I now feel an emotional distance emerging between my husband and me since this son’s birth. While Bart is very helpful with our three older children, he does not seem to want to enter into this son’s care. In fact, I sometimes observe Bart ignoring our son and increasingly ignoring me. The brightness of our marriage has seemed to dim with the additional stress of caring for this child. I do not mind the work, but I feel emotionally drained without the participation and support from Bart that I need.

He says:

Bart says: I truly love our newest son, but inside, I am upset that he is not “right.” I just cannot get beyond the fact that this son will never run or play sports like his older brother.
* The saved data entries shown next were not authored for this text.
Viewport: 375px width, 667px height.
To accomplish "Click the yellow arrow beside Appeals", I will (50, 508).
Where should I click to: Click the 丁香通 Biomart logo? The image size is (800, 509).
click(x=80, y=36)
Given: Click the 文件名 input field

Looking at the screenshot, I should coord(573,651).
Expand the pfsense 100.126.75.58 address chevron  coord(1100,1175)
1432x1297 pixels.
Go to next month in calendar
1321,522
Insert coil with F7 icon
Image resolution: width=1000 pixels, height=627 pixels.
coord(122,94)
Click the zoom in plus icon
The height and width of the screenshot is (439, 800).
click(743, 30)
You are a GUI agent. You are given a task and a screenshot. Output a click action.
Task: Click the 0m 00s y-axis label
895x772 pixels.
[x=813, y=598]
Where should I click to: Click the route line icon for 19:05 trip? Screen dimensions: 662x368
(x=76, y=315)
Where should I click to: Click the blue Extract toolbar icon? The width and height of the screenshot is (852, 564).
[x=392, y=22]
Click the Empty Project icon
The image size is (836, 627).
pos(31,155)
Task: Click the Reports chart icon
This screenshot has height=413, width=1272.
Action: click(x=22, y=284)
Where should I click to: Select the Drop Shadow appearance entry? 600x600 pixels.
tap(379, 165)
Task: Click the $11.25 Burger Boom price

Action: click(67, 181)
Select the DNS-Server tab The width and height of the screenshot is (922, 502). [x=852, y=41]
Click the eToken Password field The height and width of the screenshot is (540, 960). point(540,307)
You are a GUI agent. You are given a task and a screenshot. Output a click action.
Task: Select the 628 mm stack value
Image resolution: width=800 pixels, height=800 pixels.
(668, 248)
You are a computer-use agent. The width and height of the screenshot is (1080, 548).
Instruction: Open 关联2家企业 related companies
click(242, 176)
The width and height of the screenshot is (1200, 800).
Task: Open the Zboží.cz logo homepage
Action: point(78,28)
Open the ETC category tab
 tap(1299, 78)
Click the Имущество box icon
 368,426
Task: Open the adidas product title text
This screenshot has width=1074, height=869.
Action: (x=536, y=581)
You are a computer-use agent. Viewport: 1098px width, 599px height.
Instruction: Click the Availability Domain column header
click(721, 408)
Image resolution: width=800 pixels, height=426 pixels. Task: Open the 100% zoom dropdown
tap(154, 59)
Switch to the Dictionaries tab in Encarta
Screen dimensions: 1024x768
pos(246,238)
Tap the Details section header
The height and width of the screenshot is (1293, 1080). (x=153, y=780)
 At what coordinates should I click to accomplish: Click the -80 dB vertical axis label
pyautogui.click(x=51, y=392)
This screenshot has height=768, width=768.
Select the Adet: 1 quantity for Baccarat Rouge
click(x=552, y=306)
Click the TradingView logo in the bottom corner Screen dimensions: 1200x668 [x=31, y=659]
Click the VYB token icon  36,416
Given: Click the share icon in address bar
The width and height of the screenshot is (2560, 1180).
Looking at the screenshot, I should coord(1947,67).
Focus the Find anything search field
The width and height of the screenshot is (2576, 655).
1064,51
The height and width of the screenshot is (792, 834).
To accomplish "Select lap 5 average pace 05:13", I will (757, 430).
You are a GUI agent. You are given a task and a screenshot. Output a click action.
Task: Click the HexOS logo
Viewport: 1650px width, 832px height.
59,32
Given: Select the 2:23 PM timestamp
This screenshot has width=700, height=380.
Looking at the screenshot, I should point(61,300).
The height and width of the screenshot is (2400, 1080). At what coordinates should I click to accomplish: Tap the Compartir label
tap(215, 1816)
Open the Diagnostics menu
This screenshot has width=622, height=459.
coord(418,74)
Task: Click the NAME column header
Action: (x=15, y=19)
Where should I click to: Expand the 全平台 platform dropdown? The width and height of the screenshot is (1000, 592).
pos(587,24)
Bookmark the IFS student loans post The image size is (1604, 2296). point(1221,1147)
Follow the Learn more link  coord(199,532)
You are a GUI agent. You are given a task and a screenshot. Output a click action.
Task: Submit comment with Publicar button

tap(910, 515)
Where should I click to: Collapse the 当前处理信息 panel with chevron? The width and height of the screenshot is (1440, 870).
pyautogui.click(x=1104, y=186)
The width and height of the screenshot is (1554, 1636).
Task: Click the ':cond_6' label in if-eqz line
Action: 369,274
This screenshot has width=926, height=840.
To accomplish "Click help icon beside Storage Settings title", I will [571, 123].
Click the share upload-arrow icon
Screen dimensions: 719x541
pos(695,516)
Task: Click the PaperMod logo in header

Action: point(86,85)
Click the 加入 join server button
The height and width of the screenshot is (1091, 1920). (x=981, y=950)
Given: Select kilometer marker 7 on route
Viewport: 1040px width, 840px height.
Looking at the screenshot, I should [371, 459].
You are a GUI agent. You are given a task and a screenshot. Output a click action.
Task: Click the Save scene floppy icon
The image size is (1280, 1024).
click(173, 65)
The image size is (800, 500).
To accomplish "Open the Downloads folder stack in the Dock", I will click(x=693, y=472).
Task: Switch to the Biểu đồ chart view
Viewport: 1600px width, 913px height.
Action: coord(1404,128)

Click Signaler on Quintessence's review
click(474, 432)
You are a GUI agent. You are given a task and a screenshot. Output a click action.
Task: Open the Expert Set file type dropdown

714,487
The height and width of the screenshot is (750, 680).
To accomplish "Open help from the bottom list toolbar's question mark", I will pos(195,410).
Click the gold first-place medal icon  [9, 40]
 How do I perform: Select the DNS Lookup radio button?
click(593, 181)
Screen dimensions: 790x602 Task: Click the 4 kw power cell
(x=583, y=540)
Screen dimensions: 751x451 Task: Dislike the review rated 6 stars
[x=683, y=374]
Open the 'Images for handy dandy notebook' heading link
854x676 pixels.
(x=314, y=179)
I watch my wife, daughters and other son take care of our 3 year old, but I cannot participate in his care because it hurts too much. I am not sure why I withdraw from Estelle, maybe because I feel guilty. We used to have such a fun family and now it seems like a dark cloud has settled over our family life. Facing the loss of a “normal” son sometimes seems too much to bear.

What do they do?

Most hospitals offer support groups for parents of “special” children. Support groups are also offered by different agencies to address specific special needs. Many of these same groups offer help to parents like Bart, who is having difficulty accepting his son’s “imperfection.” Often, special needs children will bring a tremendous amount of joy to a family, in addition to the extra work. These children are no “mistake.”

Many times while caring for such children, the adult is able to expand on his or her ability to listen, discern, and provide what so-called “normal” children do not demand. One father, whose son had drowned in their pool and was left with multiple problems, related to us that his son made him reach deep down into himself to find out how to communicate with a child who lost mobility, sight, understanding and only had hearing left.

Bart needs to confront the fact that his son is special and will require a special touch by all members of their family. Once Bart accepts the imperfection of his son, and asks for God’s help in this care, he will be able to move forward.

“Whoever receives one child such as this in my name, receives me, and whoever receives me, receives not me but the one who sent me” (Mark 9:37).

The road will be long, with plenty of bumps, but with each peculiarity of each child, parents grow and expand their ability to accept and to help that child succeed at whatever level God has intended for his creation.

Estelle and Bart must talk to each other and to talk to God concerning how they feel about this special child. Whether through a counselor, a friend or perhaps a priest with whom they can honestly share their feelings, it is necessary that Estelle and Bart work through his fear over the challenges presented by this special child.

“You, Lord, give light to my lamp; my God brightens the darkness about me” (Psalm 18:29).